Are you a professional?
Are you a highly specialised mental health nurse or psychologist?
Why do you think that you can help him, when the professionals havent been able to do so yet?
There is something missing in you, something that makes you feel responsible for others mental health - something that has made you believe that its your job to fix damaged men to make a happy household? Is this the picture from your childhood? There is some seriously damaging co-dependancy going on here - your thinking patterns and logic are so far removed from normal or healthy that you are damaging yourself and your son by continuing in this dysfunctional and dangerous relationship, trying to fill a man shaped hole with someone who is never ever going to be able to fulfil what you need, because he is probably exactly the kind of person who created the hole in the first place.
The fact he is making threatening sounds about your son will hopefully raise your head above the drowning waters of this awful situation - can you see that he means it. That he has no control of his anger, of his entitlement - that he doesnt see anything wrong in referring to a small boy like that, and why he is considered so dangerous as to be not allowed round children - his words do have actions - violent nasty ones. And if you son were there I have no doubt that he would be the focus of a beating, for what? Because the supposed adult cant find a bit of air filled plastic.
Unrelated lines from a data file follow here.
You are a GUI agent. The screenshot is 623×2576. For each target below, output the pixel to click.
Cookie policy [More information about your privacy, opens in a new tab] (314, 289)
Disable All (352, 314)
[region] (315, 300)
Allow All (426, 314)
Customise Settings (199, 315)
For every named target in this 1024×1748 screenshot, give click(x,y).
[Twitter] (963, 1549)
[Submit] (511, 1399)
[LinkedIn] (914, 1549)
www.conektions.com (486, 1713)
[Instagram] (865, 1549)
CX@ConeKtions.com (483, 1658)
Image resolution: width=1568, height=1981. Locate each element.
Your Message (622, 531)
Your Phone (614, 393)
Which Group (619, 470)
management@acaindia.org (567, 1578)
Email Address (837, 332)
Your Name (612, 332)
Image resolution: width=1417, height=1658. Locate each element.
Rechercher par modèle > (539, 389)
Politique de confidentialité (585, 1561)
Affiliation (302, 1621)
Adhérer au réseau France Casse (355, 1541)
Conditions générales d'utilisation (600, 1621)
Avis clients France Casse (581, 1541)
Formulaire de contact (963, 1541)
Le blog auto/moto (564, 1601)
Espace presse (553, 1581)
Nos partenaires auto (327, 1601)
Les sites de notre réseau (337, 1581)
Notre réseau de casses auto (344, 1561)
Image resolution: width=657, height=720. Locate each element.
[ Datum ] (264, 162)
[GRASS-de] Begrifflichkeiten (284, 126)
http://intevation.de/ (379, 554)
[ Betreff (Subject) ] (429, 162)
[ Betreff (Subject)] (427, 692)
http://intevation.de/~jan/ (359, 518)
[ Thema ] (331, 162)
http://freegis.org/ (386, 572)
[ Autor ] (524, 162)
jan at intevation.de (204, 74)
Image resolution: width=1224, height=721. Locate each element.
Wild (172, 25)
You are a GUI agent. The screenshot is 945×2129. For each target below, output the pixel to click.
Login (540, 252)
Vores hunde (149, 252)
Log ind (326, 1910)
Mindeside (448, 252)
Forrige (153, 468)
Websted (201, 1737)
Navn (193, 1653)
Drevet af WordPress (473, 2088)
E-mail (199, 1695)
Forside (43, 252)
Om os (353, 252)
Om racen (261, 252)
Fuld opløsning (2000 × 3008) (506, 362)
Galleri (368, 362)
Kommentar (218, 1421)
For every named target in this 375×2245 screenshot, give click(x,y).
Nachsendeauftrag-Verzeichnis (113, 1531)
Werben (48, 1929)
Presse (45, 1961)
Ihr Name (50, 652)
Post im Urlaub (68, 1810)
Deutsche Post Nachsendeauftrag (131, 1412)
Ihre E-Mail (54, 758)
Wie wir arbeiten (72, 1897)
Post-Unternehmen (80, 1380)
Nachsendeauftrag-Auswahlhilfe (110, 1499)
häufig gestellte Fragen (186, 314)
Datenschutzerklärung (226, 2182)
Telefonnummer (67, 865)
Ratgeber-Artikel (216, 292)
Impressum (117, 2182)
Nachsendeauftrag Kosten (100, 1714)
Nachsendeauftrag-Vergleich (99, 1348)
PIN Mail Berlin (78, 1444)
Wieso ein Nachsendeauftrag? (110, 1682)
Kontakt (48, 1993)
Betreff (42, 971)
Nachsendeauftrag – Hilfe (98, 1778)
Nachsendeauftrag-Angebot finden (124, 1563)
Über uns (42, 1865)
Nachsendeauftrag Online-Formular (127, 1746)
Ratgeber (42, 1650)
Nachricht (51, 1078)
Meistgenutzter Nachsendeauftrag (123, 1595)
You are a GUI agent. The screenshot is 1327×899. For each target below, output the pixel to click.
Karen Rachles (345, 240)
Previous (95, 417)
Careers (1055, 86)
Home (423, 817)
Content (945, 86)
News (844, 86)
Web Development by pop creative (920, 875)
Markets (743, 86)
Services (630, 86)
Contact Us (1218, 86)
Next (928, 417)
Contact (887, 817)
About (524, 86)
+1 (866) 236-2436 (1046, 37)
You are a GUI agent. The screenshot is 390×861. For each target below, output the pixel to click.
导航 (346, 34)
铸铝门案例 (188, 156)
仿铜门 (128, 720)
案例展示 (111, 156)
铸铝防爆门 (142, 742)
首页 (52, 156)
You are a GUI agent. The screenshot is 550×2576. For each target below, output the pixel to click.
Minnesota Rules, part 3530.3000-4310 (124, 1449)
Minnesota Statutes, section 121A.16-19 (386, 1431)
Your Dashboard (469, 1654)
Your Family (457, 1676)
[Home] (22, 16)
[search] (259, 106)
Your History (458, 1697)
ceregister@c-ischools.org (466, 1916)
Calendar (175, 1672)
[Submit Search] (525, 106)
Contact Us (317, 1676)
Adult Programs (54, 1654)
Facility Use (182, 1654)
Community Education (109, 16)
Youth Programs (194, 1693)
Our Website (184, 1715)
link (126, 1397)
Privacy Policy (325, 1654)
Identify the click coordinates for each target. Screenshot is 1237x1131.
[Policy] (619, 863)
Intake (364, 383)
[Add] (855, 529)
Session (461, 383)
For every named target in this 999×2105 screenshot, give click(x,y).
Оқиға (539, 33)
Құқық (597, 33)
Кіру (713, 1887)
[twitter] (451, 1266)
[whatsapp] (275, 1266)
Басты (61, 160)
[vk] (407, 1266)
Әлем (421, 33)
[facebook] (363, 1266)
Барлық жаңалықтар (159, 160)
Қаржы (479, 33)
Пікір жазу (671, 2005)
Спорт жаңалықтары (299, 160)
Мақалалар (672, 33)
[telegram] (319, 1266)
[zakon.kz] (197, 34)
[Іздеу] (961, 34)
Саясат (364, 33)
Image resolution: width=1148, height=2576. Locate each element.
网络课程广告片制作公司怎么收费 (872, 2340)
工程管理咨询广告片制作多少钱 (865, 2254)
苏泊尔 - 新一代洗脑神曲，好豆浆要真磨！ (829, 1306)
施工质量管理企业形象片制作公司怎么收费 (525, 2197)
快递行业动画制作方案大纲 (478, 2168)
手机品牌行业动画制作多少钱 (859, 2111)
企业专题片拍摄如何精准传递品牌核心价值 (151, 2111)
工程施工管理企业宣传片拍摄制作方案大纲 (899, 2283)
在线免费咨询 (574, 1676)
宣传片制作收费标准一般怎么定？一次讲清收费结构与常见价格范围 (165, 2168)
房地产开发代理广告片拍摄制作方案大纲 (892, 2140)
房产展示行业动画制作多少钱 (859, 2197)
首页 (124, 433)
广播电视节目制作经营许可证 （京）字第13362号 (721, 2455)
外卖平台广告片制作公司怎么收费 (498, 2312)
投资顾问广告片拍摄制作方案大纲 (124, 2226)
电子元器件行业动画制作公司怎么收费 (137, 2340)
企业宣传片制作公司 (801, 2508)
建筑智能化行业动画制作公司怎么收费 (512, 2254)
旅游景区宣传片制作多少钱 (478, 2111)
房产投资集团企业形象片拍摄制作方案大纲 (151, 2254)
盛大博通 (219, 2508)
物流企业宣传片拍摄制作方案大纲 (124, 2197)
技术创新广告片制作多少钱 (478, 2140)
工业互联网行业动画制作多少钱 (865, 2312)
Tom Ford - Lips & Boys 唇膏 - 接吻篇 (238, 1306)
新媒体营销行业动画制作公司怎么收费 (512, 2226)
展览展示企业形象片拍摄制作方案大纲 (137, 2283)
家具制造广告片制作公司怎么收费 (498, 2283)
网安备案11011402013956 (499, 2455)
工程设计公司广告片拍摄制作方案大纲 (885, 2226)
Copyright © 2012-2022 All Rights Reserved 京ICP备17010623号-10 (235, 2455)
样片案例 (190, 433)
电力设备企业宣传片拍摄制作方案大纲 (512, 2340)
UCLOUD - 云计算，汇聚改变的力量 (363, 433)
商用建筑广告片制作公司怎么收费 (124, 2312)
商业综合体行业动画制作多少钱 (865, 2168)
If that doesnt give you the incentive to get him out I really dont know what will.
No doubt he will twist it. put the blame on you.
He needs out. You need to get help because you really are not able to do it yourself, and not safe to. Tell someone and dont go home until that help is there to get him out, get his stuff out and keep him out. But make sure you tell the police and get a safety number / safe room because he is not going to go easy.